• [AIM]
Reproduce verbatim the portion of the tennis thread from "Me!  I couldn't" up to and including "over......what a comeback!".

• [SOURCE EXCERPT]

** Start **

# Tennis



## LizzyB (Mar 25, 2003)

Anyone watching Andy Murray? OMG.......my nerves are in shreds


----------



## Sue MJ (May 4, 2002)

Me!  I couldn't watch a bit earlier... but now....it's definately some match!


----------



## LizzyB (Mar 25, 2003)

I was so desperate to pee during that tie-break but couldn't leave the telly 

I really thought it was all over......what a comeback!

Hope i haven't jinxed it now


----------



## Sue MJ (May 4, 2002)

Wooohhooooo!  Well done Murray - what a match... now that really was Tennis worth watching!


----------



## outspan3 (Jan 22, 2006)

he always seems so dour but he seems to have appealed to a lot of people to night.

Long time since I've been excited about tennis - agassi winning his first wimbeldon done it for me - murray has re-ignited the spark!!


----------



## LizzyB (Mar 25, 2003)

Wow....that was fab. Woohooo 

Outspan ~ I remember Agassi in those cycling shorts 

xxx


----------



## Wraakgodin (Jun 17, 2006)

I fell asleep watching it!!!    And it was really exciting, but I just couldn't keep my eyes open!  Had to go on the BBC website first thing this morning to find out the result!  Well done Andy!

Sue


----------

** End **

• [RECORD EXCERPTS]
** Start **

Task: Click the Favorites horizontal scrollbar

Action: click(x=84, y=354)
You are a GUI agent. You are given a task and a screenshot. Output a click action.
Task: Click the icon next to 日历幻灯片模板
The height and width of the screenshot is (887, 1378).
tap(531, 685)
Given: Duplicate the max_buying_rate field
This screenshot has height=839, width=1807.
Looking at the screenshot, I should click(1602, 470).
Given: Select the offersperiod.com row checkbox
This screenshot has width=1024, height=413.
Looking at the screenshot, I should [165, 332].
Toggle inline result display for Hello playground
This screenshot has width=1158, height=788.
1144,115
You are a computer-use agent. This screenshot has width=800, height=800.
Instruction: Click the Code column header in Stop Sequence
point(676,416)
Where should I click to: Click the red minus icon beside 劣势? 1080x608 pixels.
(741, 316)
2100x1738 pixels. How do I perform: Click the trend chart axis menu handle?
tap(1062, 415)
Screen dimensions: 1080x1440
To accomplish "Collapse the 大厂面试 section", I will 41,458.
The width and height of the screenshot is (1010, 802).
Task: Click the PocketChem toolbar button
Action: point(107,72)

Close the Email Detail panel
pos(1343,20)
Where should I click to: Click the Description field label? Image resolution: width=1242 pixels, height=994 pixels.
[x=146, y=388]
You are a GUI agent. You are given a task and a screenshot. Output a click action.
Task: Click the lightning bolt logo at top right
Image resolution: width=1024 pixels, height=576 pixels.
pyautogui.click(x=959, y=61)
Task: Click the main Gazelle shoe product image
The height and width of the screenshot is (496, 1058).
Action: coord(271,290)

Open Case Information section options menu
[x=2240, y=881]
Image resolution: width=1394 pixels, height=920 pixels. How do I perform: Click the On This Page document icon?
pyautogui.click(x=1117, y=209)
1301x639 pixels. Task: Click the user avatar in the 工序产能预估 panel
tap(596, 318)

** End **

• [ANSWER TO THIS PROBLEM]
Me!  I couldn't watch a bit earlier... but now....it's definately some match!


----------



## LizzyB (Mar 25, 2003)

I was so desperate to pee during that tie-break but couldn't leave the telly 

I really thought it was all over......what a comeback!